An October 15, 2007 Wall Street Journal article titled Why Silicon Valley Is Rethinking The Cubicle Office explains how companies such as Cisco Systems, Intel, Autodesk, and Hewlett-Packard are either testing or planning tests with the open office concept. The motivations are space savings as well as improved collaboration and communication.

We've written in favor of the open office as an enabler of Lean culture often in the past. We believe that structuring the workspace to be more flexible, visual and collaborative is essential to all work done in a Lean fashion. While there is no prescriptive open office design, removing barriers to communication makes sense when they are a root cause of problems in communication and the quality of information flow.

In addition to our own offices (one of which is pictured below) several of our clients have jumped into this, and though not without struggle, they have found the conversion to open office rewarding.
open%20office%20gemba.jpg
The WSJ article states:

Behind such tests is a growing recognition that classic, Dilbert-style cubicles have many shortcomings. For one thing, they tend to block visibility without blocking much noise from other cubes.

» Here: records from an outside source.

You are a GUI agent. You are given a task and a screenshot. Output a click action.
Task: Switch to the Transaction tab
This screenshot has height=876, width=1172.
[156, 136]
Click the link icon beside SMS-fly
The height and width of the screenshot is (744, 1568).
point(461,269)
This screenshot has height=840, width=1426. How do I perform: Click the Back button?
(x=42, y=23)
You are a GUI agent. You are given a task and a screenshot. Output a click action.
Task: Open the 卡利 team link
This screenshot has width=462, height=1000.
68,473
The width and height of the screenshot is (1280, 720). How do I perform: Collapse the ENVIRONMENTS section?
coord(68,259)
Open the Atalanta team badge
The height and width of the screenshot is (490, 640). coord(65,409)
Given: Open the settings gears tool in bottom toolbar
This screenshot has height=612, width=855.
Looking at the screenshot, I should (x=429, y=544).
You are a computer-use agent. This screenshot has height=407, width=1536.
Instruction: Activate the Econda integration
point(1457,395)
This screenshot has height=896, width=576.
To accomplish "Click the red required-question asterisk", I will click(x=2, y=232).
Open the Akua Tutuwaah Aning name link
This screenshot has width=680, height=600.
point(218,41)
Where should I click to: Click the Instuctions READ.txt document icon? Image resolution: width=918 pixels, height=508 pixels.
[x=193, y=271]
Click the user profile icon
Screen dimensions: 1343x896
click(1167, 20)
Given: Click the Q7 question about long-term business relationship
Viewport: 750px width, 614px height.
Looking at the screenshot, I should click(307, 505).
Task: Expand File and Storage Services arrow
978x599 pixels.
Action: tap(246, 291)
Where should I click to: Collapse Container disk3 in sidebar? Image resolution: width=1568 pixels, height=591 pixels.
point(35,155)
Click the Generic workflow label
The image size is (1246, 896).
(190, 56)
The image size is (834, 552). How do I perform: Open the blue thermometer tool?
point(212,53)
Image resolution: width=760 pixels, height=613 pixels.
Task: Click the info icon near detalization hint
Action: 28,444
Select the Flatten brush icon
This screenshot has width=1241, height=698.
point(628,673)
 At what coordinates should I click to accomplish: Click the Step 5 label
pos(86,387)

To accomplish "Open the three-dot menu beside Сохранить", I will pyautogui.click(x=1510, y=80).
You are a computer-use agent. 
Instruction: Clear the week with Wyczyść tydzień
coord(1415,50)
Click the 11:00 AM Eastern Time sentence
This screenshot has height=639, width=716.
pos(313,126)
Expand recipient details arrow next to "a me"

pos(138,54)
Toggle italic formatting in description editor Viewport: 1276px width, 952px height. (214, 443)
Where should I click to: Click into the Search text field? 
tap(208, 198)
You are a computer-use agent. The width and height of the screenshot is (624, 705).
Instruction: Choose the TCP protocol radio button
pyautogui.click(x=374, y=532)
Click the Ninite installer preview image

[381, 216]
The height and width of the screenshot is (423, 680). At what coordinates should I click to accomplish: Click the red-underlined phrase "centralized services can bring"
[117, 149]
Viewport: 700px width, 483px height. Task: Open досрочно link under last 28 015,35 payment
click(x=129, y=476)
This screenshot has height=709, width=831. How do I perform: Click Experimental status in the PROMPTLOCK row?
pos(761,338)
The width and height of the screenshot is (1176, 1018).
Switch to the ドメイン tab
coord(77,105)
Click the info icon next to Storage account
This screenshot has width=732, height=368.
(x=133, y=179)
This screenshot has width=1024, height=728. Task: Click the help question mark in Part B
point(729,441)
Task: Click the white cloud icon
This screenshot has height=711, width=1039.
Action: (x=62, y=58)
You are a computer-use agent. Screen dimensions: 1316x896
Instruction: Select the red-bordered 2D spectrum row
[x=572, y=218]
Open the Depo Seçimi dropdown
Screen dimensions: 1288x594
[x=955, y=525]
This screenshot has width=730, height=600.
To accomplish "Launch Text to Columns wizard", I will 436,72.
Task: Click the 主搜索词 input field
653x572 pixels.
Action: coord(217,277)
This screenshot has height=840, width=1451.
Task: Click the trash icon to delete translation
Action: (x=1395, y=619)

The article also offers some sound advice on preparing for an open office:

• Survey the work force. Would employees welcome a change?
• Talk to peers. Have other firms tried new office layouts?
• One style won't fit all workers. Some collaborate; others work alone.
• Offer drop-in spaces for road warriors and telecommuters.
• Consider "quiet zones" for concentration and confidentiality.
• Esthetics count. Natural lighting and pleasant colors can boost morale.

The only point above I would take issue with is the first one "Would employees welcome a change?" Of course not. People don't like change. Especially if they are used to Microsoft-style private offices. And yet change is not something we can avoid. Rather than survey the workforce, educate them on the pros and cons of the open office and gain consensus that this is the way to go to expose problems and continuously improve.

In a world that increasingly values process excellence as well as collaborative innovation, sooner or later, cubicles will have to go. Although I've never had to work in one, I can't imagine of any benefits of cubicles. Privacy perhaps?

"It gives you this incredibly false sense of privacy," said Carl Bass, chief executive of software maker Autodesk Inc., who is pushing for more open layouts at his own company.

In the first three minutes of this video, Conan O'Brien takes a humorous look at the cubicle farm at Intel, and there's also a slapstick factory tour after minute 3:30.

Here's another waste that an open office can eliminate:
A typical floor at Intel's headquarters building in Santa Clara, Calif., holds 500 workers and has 17 conference rooms. The rooms are often booked but empty, because the demand leads employees to reserve them if there is a chance they will be needed

In the Lean conversion to an open office, like any Lean experiment, there will be some people who don't like it at first. You may find that taking down the walls exposes many of the basic instabilities in people, process, and purpose within the company. Take it slowly, unless you have leadership with a strong will and good presence on the gemba.